Design, synthesis and preliminary bioactivity evaluations of substituted quinoline hydroxamic acid derivatives as novel histone deacetylase (HDAC) inhibitors
- Bioorg Med Chem. 2015 Aug 1;23(15):4364-4374. doi: 10.1016/j.bmc.2015.06.024.
- 1. Department of Medicinal Chemistry, Key Laboratory of Chemical Biology (Ministry of Education), School of Pharmacy, Shandong University, Ji'nan, Shandong 250012, PR China.
- 2. School of Pharmacy, University of Wisconsin, 777 Highland Avenue, Madison 53705, USA.
- 3. Department of Medicinal Chemistry, Key Laboratory of Chemical Biology (Ministry of Education), School of Pharmacy, Shandong University, Ji'nan, Shandong 250012, PR China. Electronic address: [email protected].
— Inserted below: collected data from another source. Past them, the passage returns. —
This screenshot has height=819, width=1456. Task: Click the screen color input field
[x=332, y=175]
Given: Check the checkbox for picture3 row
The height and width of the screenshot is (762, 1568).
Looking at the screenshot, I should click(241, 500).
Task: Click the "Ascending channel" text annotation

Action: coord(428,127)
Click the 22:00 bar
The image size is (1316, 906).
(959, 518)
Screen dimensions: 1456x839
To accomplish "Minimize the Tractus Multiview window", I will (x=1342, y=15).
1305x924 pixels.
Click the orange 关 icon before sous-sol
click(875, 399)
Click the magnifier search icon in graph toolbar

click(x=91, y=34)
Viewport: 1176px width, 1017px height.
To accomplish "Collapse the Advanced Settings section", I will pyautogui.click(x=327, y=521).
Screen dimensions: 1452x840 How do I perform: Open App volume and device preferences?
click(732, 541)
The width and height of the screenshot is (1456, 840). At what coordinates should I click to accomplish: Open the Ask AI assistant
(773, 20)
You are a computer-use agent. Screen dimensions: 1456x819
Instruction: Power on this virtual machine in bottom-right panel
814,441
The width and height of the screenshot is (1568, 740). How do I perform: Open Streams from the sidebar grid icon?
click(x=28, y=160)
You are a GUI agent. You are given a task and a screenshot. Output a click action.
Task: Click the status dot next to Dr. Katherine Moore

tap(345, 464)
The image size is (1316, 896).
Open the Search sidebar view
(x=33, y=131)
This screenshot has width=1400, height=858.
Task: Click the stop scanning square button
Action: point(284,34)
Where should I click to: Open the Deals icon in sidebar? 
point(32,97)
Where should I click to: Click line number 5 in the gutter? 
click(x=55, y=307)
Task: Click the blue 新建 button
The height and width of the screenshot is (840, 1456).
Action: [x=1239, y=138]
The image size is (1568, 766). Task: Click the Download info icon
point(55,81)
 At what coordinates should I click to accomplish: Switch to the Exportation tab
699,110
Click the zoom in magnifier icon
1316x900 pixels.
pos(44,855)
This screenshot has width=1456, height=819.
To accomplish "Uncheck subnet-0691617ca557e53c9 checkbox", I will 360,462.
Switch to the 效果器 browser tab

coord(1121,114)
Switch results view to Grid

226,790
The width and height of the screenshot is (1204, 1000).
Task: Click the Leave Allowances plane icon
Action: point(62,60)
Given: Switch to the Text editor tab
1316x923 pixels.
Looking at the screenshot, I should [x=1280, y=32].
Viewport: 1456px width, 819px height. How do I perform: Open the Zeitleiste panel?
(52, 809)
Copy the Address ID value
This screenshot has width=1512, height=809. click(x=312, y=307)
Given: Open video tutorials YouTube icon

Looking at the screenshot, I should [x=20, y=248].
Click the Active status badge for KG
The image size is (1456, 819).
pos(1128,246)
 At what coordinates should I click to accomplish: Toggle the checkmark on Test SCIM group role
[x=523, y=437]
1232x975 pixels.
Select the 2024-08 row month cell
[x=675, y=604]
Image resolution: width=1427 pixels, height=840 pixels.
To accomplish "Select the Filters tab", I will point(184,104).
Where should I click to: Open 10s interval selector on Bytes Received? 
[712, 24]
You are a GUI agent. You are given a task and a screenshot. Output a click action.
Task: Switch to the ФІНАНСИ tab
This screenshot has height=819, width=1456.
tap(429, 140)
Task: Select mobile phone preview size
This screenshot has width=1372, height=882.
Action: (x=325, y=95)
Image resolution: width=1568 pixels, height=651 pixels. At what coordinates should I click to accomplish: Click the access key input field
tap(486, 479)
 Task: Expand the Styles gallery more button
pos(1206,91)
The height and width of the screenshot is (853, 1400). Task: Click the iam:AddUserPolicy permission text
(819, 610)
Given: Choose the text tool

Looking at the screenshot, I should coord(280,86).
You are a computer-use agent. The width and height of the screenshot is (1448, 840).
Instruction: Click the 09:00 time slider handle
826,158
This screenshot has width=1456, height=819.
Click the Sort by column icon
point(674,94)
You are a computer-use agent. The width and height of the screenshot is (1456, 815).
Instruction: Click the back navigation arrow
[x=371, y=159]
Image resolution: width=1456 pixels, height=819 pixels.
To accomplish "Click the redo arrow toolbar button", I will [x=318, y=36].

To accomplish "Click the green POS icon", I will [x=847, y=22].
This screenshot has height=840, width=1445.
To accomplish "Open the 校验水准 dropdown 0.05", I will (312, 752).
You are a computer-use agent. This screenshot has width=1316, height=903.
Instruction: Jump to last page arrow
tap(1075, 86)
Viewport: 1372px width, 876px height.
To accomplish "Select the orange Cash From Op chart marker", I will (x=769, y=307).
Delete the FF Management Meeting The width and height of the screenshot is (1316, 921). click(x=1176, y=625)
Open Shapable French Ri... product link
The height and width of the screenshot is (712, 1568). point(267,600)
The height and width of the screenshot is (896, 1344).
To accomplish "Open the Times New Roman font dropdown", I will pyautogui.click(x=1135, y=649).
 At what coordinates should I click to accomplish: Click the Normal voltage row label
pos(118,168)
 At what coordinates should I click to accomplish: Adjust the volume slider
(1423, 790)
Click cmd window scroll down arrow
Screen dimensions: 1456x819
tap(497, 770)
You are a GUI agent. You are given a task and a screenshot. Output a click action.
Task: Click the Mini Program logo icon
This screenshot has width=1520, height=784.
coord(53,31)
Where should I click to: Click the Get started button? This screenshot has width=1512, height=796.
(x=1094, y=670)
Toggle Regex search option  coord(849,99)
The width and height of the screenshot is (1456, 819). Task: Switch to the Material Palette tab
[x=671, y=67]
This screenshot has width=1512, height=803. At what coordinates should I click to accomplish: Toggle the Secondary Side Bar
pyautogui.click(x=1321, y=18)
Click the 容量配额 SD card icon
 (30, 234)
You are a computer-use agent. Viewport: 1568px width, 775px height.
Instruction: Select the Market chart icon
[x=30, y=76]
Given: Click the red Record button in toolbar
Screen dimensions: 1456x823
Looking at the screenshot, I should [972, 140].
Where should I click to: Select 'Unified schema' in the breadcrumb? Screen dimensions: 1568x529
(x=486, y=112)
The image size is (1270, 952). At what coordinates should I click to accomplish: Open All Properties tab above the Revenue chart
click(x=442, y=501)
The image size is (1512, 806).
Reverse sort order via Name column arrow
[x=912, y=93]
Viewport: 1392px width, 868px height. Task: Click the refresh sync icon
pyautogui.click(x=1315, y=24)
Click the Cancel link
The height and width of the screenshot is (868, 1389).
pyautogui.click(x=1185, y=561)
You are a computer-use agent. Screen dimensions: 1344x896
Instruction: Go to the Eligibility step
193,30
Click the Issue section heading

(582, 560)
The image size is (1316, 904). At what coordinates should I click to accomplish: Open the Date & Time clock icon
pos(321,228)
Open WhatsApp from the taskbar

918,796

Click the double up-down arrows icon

Inhibition of HDACs activity has become a promising therapeutic strategy in clinical practice to reverse the abnormal epigenetic states of Cancer and Other Diseases. Therefore, HDAC inhibitors become a relatively new class of anti-cancer agent. In the present study, we reported the design and synthesis of a series of novel HDAC inhibitors using various substituted quinoline rings as the cap group. In vitro studies showed that some compounds have good inhibitory activities against HDACs and potent antiproliferative activities in some tumor cell lines. Especially, compound 9w (IC50=85 nM), exhibited better inhibitory effect compared with SAHA (IC50=161 nM).